Further refactor and simplification of slice index and print data.

src/libslic3r/SLAPrint.hpp

@@ -38,8 +38,9 @@ using _SLAPrintObjectBase =
 
 enum SliceOrigin { soSupport, soModel };
 
+class SLAPrintObject;
+
 // The public Slice record structure. It corresponds to one printable layer.
-// To get the sliced polygons, use SLAPrintObject::get_slices_from_record
 class SliceRecord {
 public:
     // this will be the max limit of size_t
@@ -54,6 +55,7 @@ private:
 
     size_t m_model_slices_idx = NONE;
     size_t m_support_slices_idx = NONE;
+    const SLAPrintObject *m_po = nullptr;
 
 public:
 
@@ -61,38 +63,28 @@ public:
         m_print_z(key), m_slice_z(slicez), m_height(height) {}
 
     // The key will be the integer height level of the top of the layer.

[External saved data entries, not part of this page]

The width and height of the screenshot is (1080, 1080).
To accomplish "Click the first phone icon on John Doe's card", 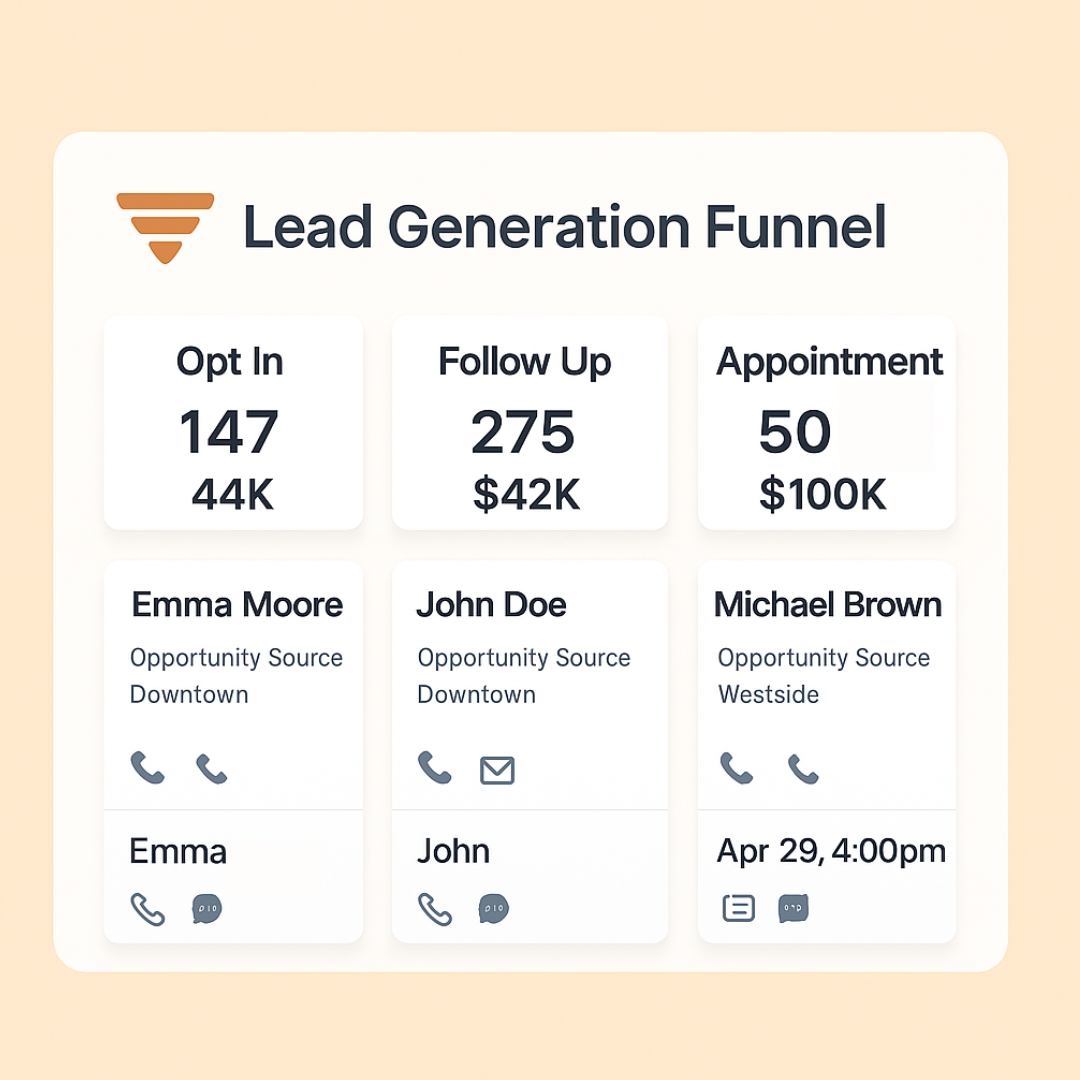I will (x=435, y=767).
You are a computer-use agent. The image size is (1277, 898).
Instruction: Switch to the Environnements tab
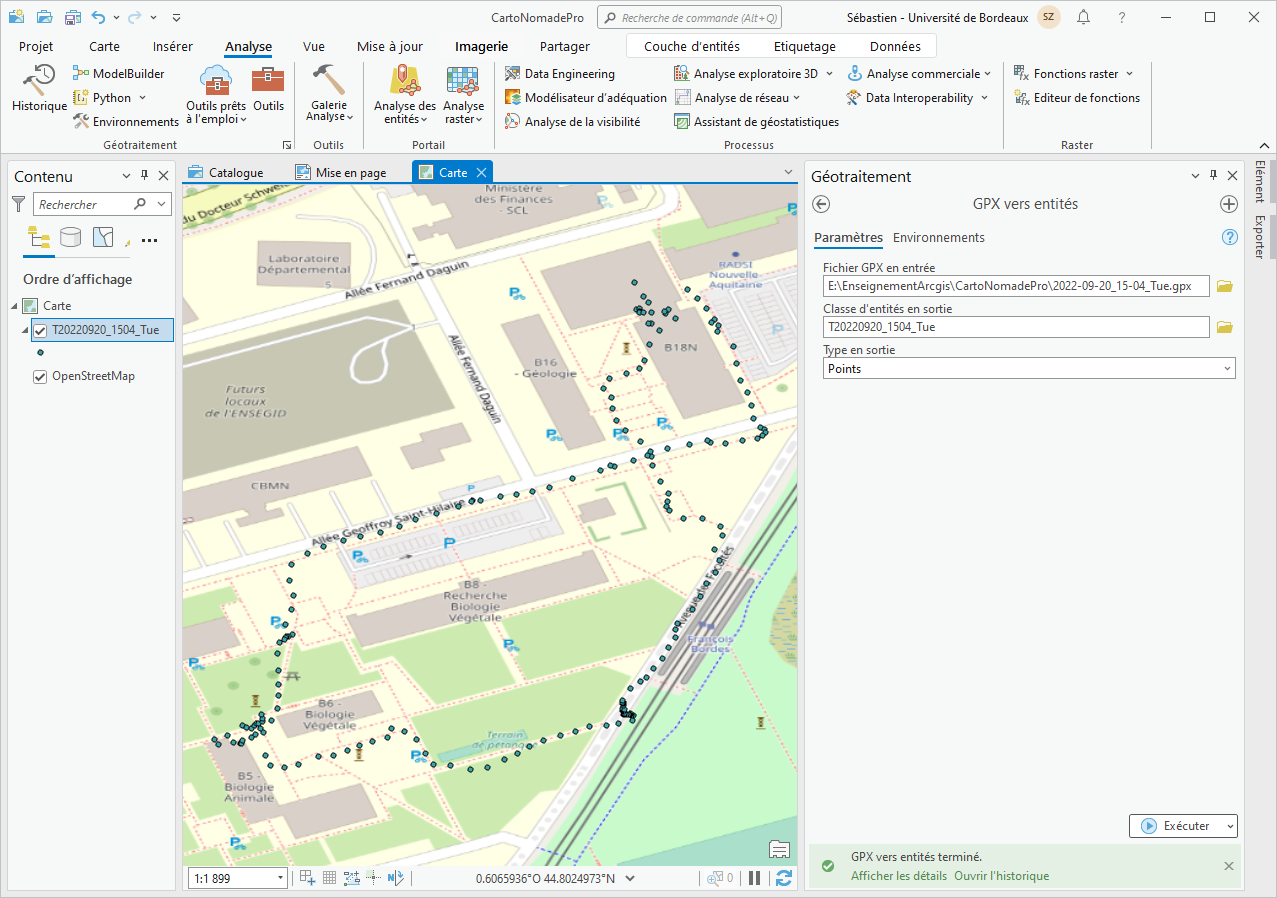pyautogui.click(x=938, y=237)
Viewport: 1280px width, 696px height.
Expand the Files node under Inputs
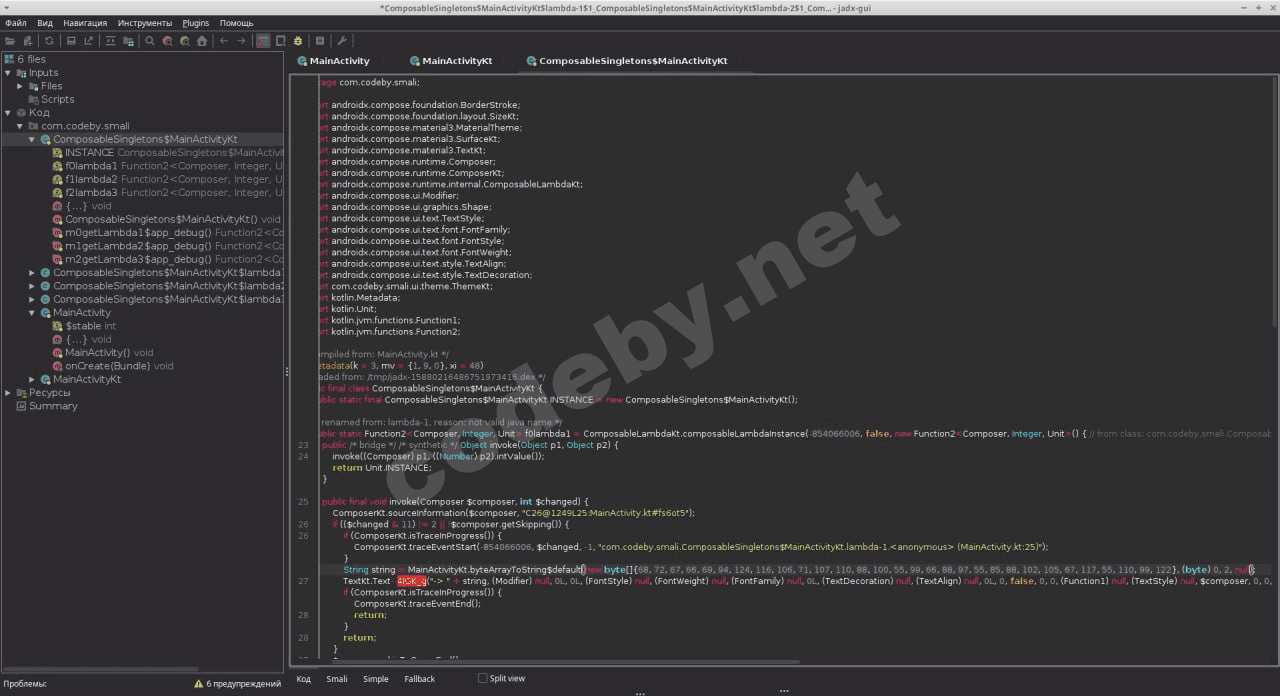(20, 86)
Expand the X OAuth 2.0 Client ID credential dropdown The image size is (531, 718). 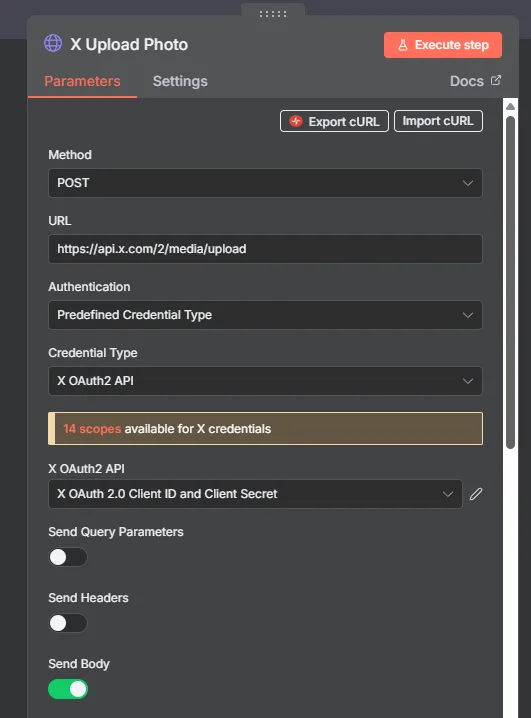click(x=255, y=494)
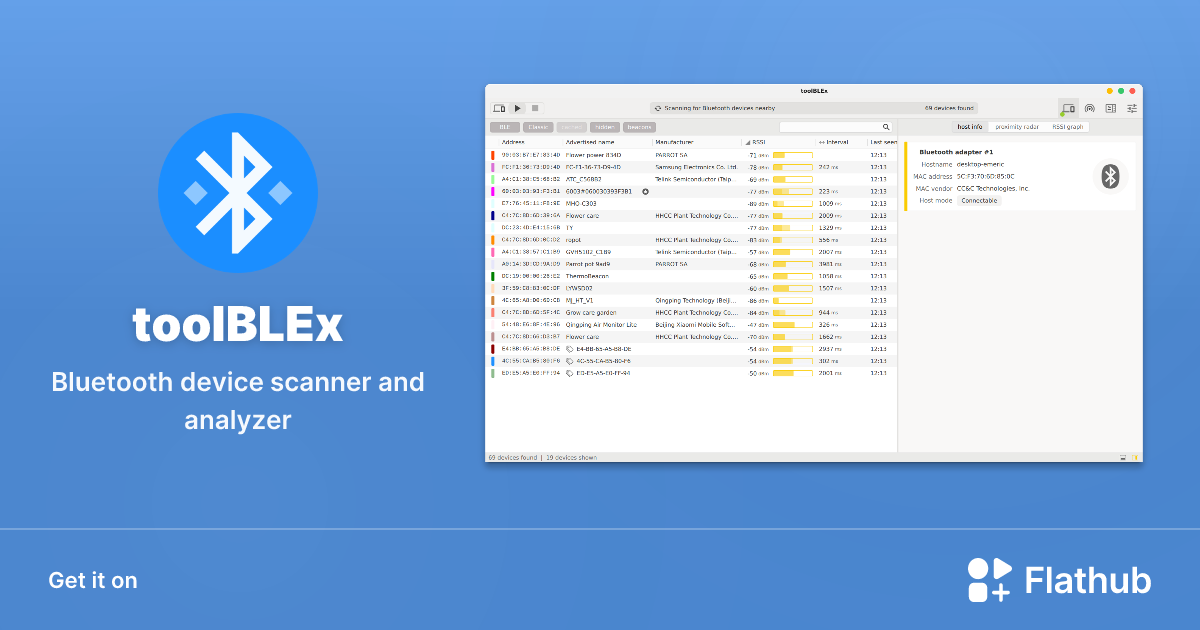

-    inline coord_t print_level() const { return m_print_z; }
+    coord_t print_level() const { return m_print_z; }
 
     // Returns the exact floating point Z coordinate of the slice
-    inline float slice_level() const { return m_slice_z; }
+    float slice_level() const { return m_slice_z; }
 
     // Returns the current layer height
-    inline float layer_height() const { return m_height; }
+    float layer_height() const { return m_height; }
 
     bool is_valid() const { return std::isnan(m_slice_z); }
 
-    template <class T> inline T level() const {
-        static_assert(std::is_integral<T>::value ||
-                      std::is_floating_point<T>::value,
-                      "Slice record level is only valid for numeric types!");
-        if (std::is_integral<T>::value) return T(print_level());
-        else return T(slice_level());
-    }
-
-    template <class T> inline static SliceRecord create(T val) {
-        static_assert(std::is_integral<T>::value ||
-                      std::is_floating_point<T>::value,
-                      "Slice record level is only valid for numeric types!");
-        if (std::is_integral<T>::value) return { coord_t(val), 0.f, 0.f };
-        else return { 0, float(val), 0.f };
-    }
+    const SLAPrintObject* print_obj() const { return m_po; }
 
     // Methods for setting the indices into the slice vectors.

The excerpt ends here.